Gift - Wish (SSOT)
This story demonstrates the SSOT (Single Source of Truth) pattern: how KakaoTalk Gift’s wish list became Actionbase’s first production deployment.
The Challenge
Section titled “The Challenge”The wish list feature in KakaoTalk Gift allowed users to save gifts they wanted to receive. The existing architecture looked like this:
flowchart LR
App[Application] --> MySQL[(MySQL)]
MySQL --> Batch[Spring Batch]
Batch --> Redis[(Redis)]
- MySQL stored the wish data and served forward queries (get, scan, count by user)
- Spring Batch aggregated reverse counts (how many users wished each product)
- Redis cached the reverse counts for fast reads
This worked well initially. But as traffic grew, we hit scaling walls:
- Table size grew beyond comfortable limits
- Keeping data consistent between MySQL and Redis became complex
We considered sharding MySQL. But sharding brings its own complexity—shard key management, cross-shard queries, operational overhead. Actionbase got the chance to prove itself here.
Migration Strategy
Section titled “Migration Strategy”We didn’t flip a switch. The migration happened in careful stages over several months.
Stage 1: Dual Write
Section titled “Stage 1: Dual Write”flowchart LR
App[Application] -->|write| Existing[Existing System]
App -->|write| AB[(Actionbase)]
App -->|read| Existing
First, we added Actionbase as a write target alongside the existing system (MySQL + Redis). Reads still came from the existing system.
For historical data, we:
- Dumped the MySQL table
- Bulk-loaded into Actionbase
- Replayed the WAL to catch up with writes that happened during the dump
Note: The migration pipeline (bulk loading) is currently internal. Open source release is in progress — see Roadmap.

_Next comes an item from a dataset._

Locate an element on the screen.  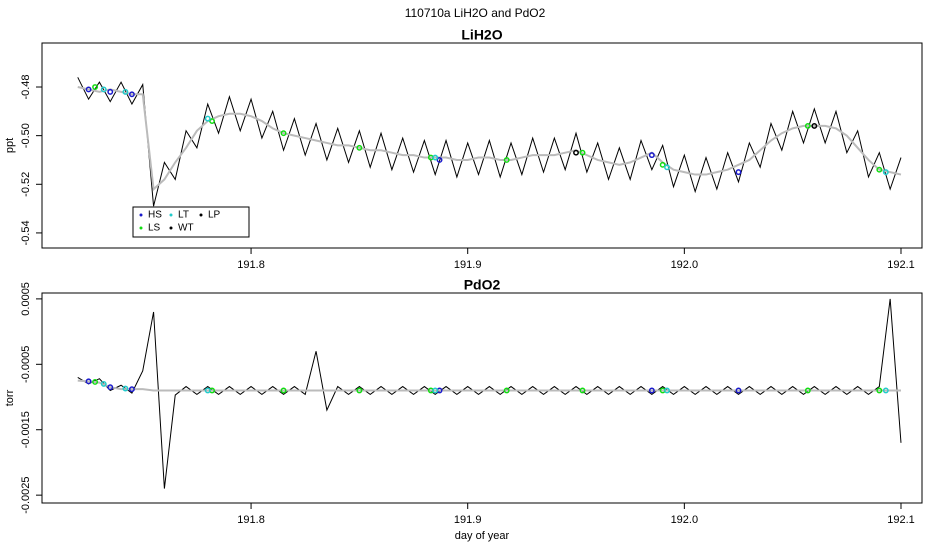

This gave us a consistent snapshot without downtime.
Stage 2: Validation
Section titled “Stage 2: Validation”For one month, we compared:
- MySQL dumps (source of truth)
- Actionbase CDC-based snapshots
The data matched. We had confidence in consistency.
Stage 3: Dual Read
Section titled “Stage 3: Dual Read”flowchart LR
App[Application] -->|write| Existing[Existing System]
App -->|write| AB[(Actionbase)]
App -->|read| Existing
App -.->|shadow read| AB
Next, we added shadow reads to Actionbase—calling it but not using the results. This validated that Actionbase could handle production traffic patterns without affecting users.
Stage 4: Read Cutover
Section titled “Stage 4: Read Cutover”flowchart LR
App[Application] -->|write| Existing[Existing System]

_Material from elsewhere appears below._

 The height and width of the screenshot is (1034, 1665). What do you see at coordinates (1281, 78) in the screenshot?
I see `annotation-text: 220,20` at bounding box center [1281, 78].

App -->|write| AB[(Actionbase)]
App -->|read| AB
After confirming traffic handling, we switched reads to Actionbase. At this point, Actionbase became the source of truth. The existing system remained as a backup—if anything went wrong, we could roll back instantly.
Stage 5: Cleanup
Section titled “Stage 5: Cleanup”Months later, with no issues, we removed the old system entirely:
flowchart LR
App[Application] --> AB[(Actionbase)]
No more batch jobs. No more consistency issues. Just Actionbase.
What We Learned
Section titled “What We Learned”- Gradual migration reduces risk. Dual write, then dual read, then cutover. Each stage validates the next.
- Keep rollback paths open. We maintained the existing system for months after the cutover. Peace of mind matters.
- WAL replay enables zero-downtime bulk loads. Dump, load, replay—no data loss.
This pattern became the template for source-of-truth migrations at Kakao.